= Beginning of Section =
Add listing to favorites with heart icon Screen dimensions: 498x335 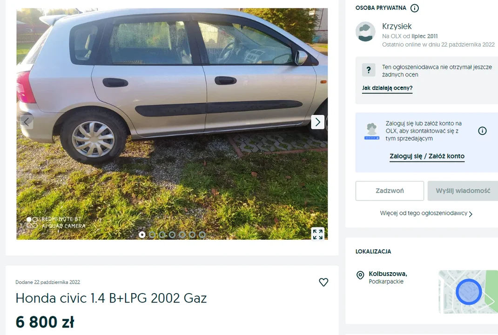(323, 282)
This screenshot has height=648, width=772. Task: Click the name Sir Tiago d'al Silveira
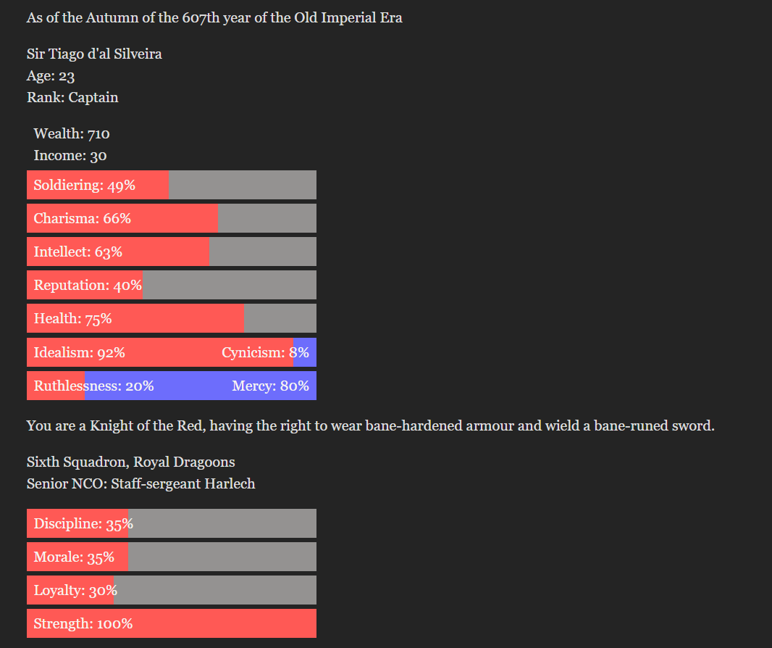tap(94, 54)
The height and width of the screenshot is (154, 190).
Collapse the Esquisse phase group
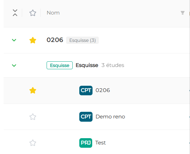[14, 65]
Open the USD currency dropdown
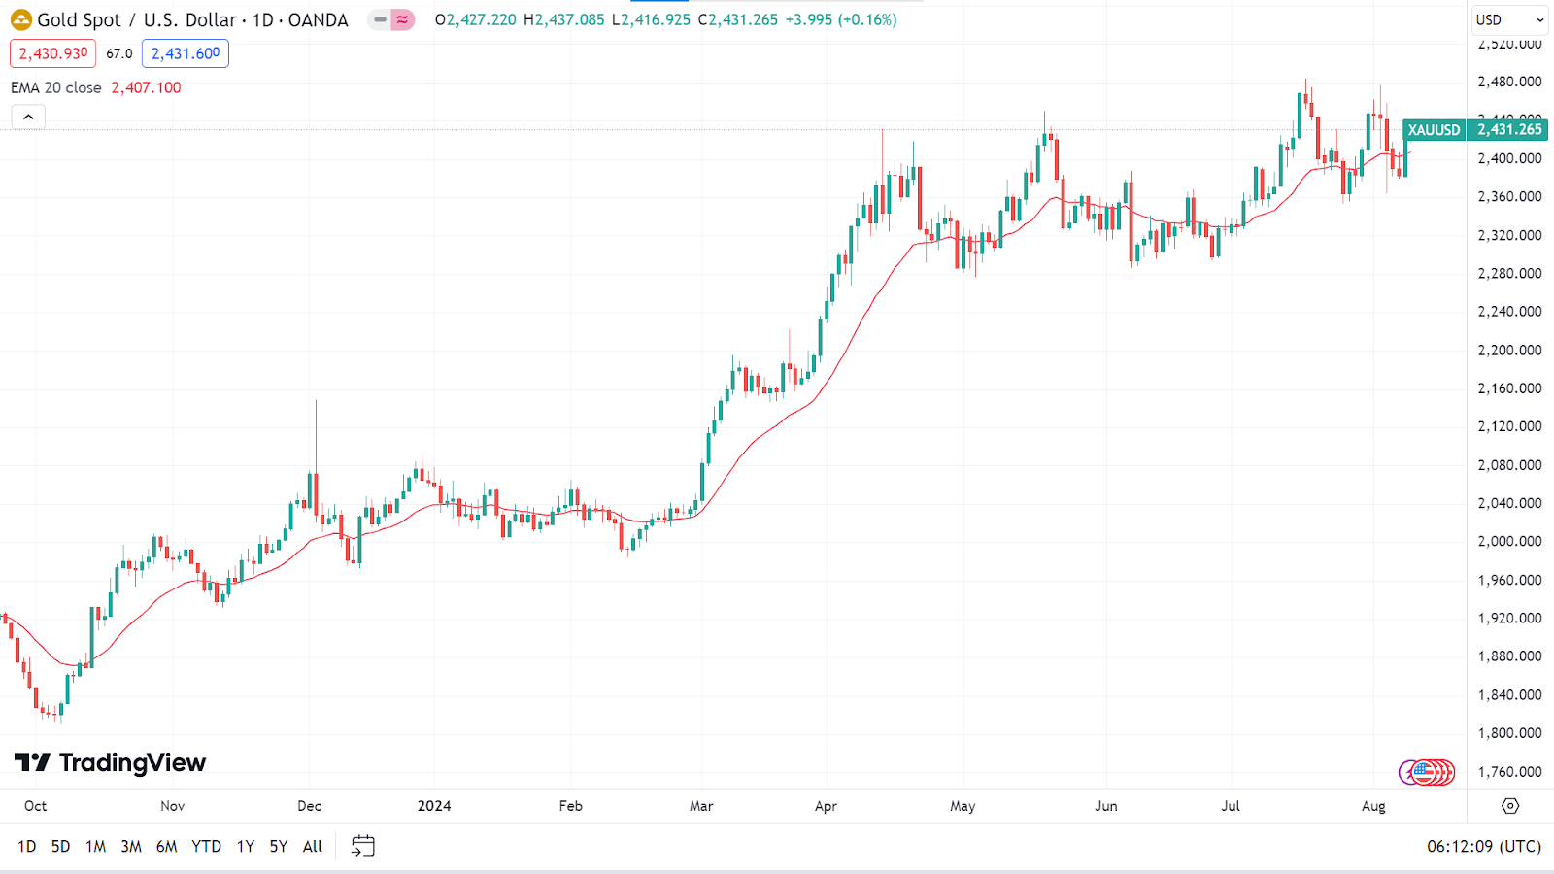 pos(1509,19)
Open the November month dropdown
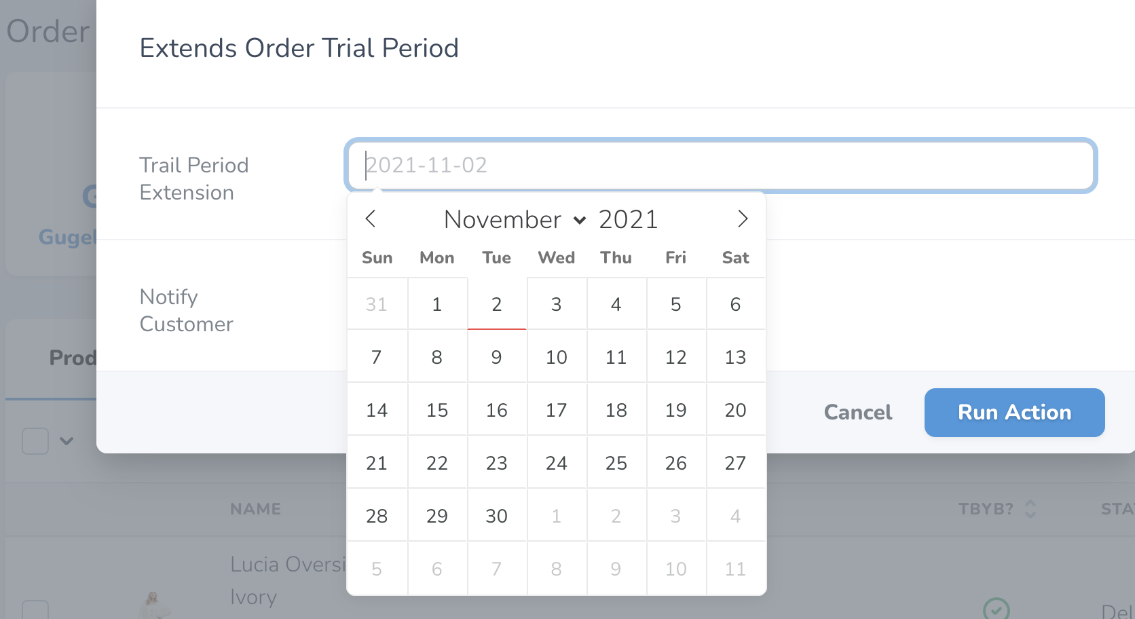This screenshot has width=1135, height=619. click(x=514, y=219)
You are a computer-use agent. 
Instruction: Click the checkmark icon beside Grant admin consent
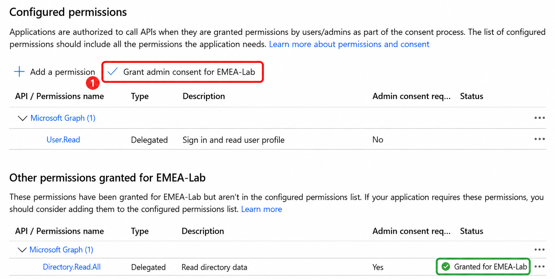click(112, 72)
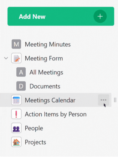Click the All Meetings "A" icon
The width and height of the screenshot is (118, 157).
tap(21, 72)
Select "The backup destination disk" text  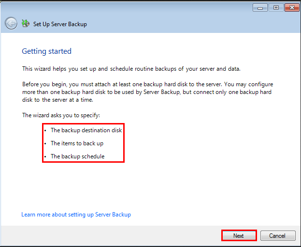[86, 130]
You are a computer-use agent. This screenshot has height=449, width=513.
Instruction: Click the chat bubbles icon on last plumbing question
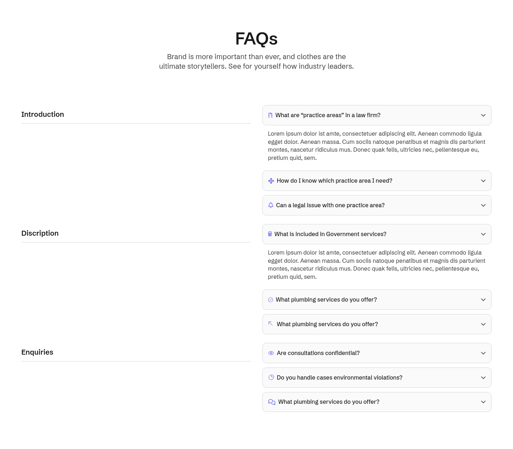272,402
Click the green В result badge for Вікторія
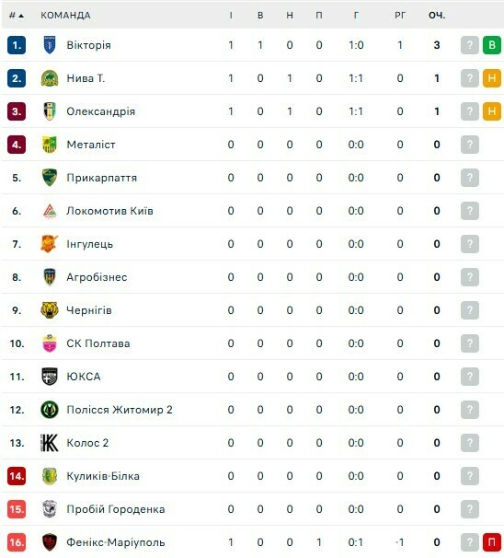Viewport: 504px width, 558px height. tap(492, 45)
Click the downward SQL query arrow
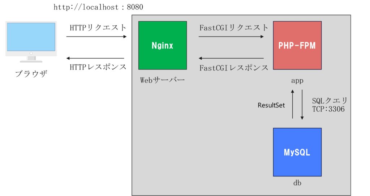This screenshot has height=196, width=370. (x=302, y=105)
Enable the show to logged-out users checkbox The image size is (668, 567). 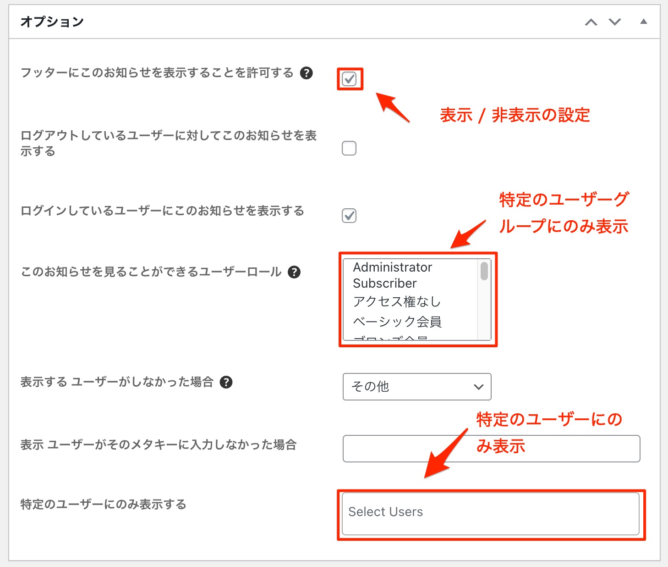(349, 148)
= End of Section =
### [Brief]
Only the number should be given: the count of lines above that hold the word "agent".

### [Result]
2